Sermons

Summary: We can grow casual about God's Grace, and we can think we can earn it. Grace is examined by looking at the Christians in Corinth and in Galatia, and examining their differences and similarities in how Paul writes to them.

The Corinthians understood grace, and abused it much as the students in Dr. Sproul’s class. They said that, since they were under grace, they could do anything they wanted. NO MORE LAW! Paul rebukes them for abandoning the commandments of God, and living as bad as or worse than the pagans.

The Galatians, on the other hand, were those who believed in works salvation. Like the older brother in the Prodigal Son Parable, they resented grace as “getting in easy” and demanded obedience to the law.

So, when Paul asks the rhetorical question of what purpose the law serves, he answers it by saying that in terms of the history of redemption, it was to be the schoolmaster to drive people to Christ.

Before faith came, we were kept under guard by the law, kept for the faith that would afterward be revealed. Therefore the law was our schoolmaster to bring us to Christ, that we might be justified by faith.

Now the image of the schoolmaster might be a little misleading to us today. When we think of a schoolmaster we usually think of a Teacher. But in the ancient world you had two people, you had the teacher and you had what was called the pedagog, which is the word that Paul uses here. The job of the petagog was discipline of the students.

He was the one with the long stick, like a verger, and if someone was falling asleep during church, he would get rapped upside the head by the schoolmaster. He was a disciplinarian meant not so much to teach facts, but to show us how we are to live and act and speak. Picture Professor Higgins in My Fair Lady for those who have a long memory.

So when Paul says that the law is the schoolmaster, he is saying that it is the purpose of the law to show up our shortcomings and sins. And by showing us our sin, it shows us our need for a Savior.

It is probably no accident that two of the greatest leaders of the Reformation, Luther and Calvin, were both deeply trained students in secular law before they embarked on a career of theology.

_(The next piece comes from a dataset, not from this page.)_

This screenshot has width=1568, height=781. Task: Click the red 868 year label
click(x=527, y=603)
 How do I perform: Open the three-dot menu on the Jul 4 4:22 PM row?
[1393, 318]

They were students of the law, and they had a keen eye for the Old Testament law and they saw what the law was trying to show them; their own inadequacy. Luther especially was driven almost to insanity by realizing how short he came from the law.

In striving for holiness, in trying to live as holy a life as a monk that he could, he saw greater and greater every day his own unholiness, and how far short of the mark he was.

As we focus on Christ, and his holiness, it only shows us more and more our unworthiness. Paul the apostle says in one of his earliest letters, in 1 Corinthians 15:9, "I am the least of the apostles." Then in Eph. 3:8, written some years later, he said, "(I am) less than the least of all saints." And finally, at the end of his life, he wrote to St. Timothy, "...Christ Jesus came into the world to save sinners, of whom I am chief," Paul had a progression, while becoming more holy in sanctification of feeling less and less holy as he looked to Christ.

We like to evaluate our performance by looking at those around us. Well I'm better than that guy, or I'm not as nasty as she is.